Blue Mountains Conservation Society
- Official logo
- Abbreviation: BMCS
- Formation: 1961
- Founded at: Katoomba NSW
- Merger of: Upper Blue Mountains Conservation Society and Lower Blue Mountains Conservation Society (1996)
- Type: NGO
- Legal status: Charity
- Location: 92 Fletcher Street, Wentworth Falls NSW, Australia;
- Coordinates: 33°43′13″S 150°21′46″E﻿ / ﻿33.7202°S 150.3627°E
- Region served: Greater Blue Mountains World Heritage area and adjoining State Conservation Areas and State Forests
- Members: >900 (in 2021)
- Main organ: Management committee
- Website: https://www.bluemountains.org.au

= Blue Mountains Conservation Society =

Non-governmental environmental organization

The Blue Mountains Conservation Society is an incorporated non-governmental organisation working to protect, conserve, and advocate for the natural environment of the Greater Blue Mountains World Heritage area in New South Wales, Australia. Its work includes the listing and protection of threatened species, populations and ecological communities of the Greater Blue Mountains and campaigns regarding climate change.

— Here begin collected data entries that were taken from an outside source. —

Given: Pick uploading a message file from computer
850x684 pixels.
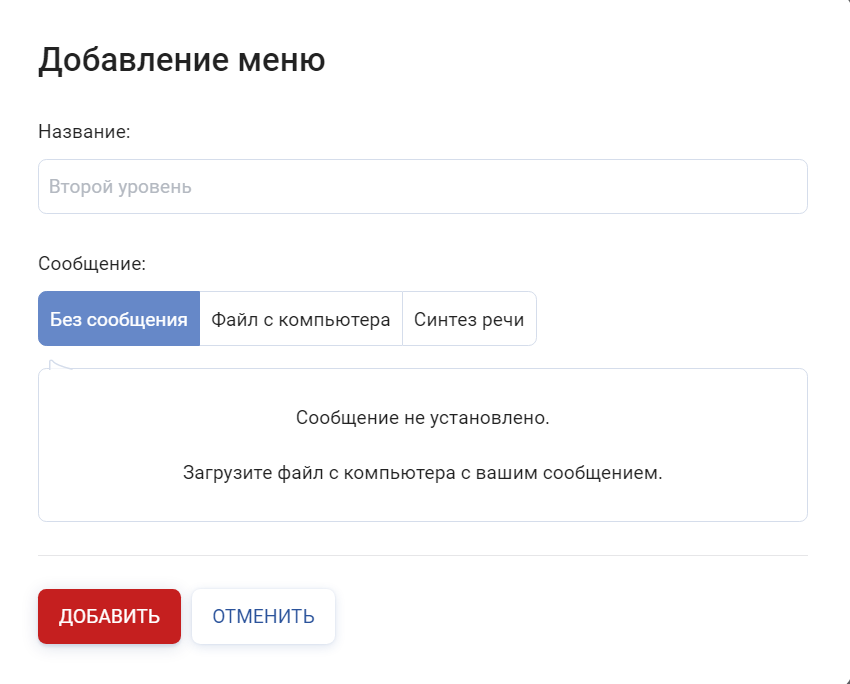Looking at the screenshot, I should coord(301,320).
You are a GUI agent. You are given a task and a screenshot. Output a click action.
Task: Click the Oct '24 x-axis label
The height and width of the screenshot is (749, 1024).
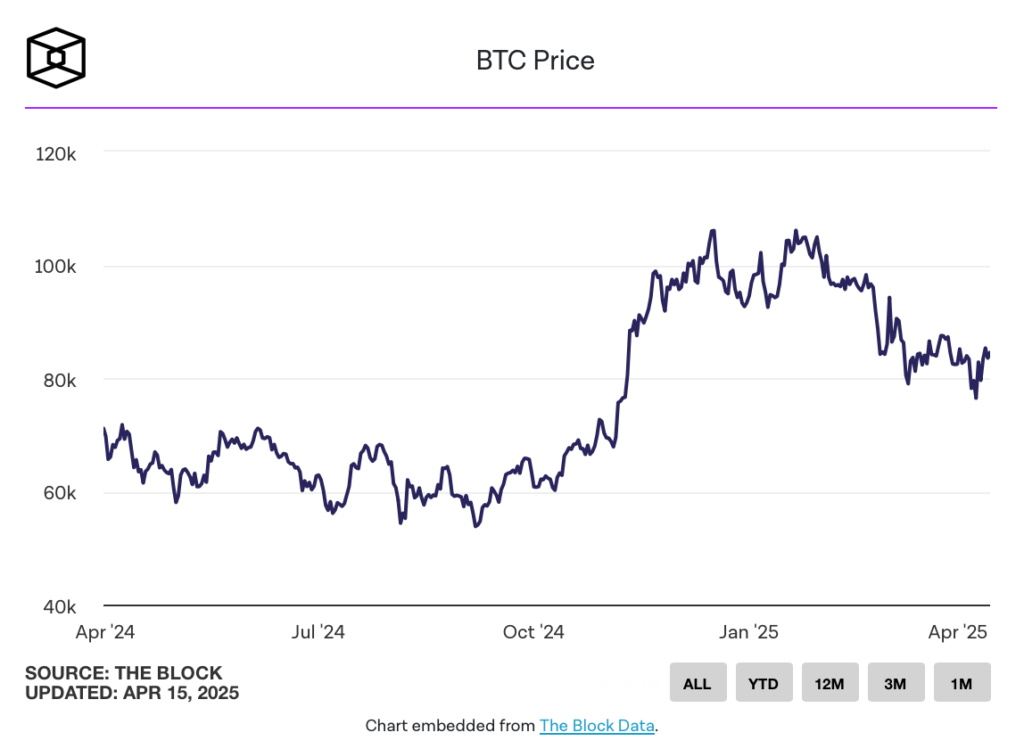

The society operates from an office in the Conservation Hut at Wentworth Falls, which belongs to NSW National Parks and Wildlife Service. It is governed by a management committee and has a number of sub-committees, including for the topics of environmental education, land use, national parks and world heritage areas, and events.

== History ==
=== Split societies ===
In 1961, the Katoomba and District Fauna and Flora Protection Society was established with Frank Walford as patron and Fred Astle as president. The name was changed again in 1962 to Katoomba and District Wildlife Conservation Society. In July 1963, the society moved into a renovated tea room built in 1930, owned by Blue Mountains City Council and called Conservation Hut. The hut was demolished in 1990. In June 1970, the first edition of the newsletter, Newsletter No. 1, was published. In the same year, teacher and conservationist Allen Axel Strom became patron of the society. In 1983, the society changed its name to Upper Blue Mountains Conservation Society.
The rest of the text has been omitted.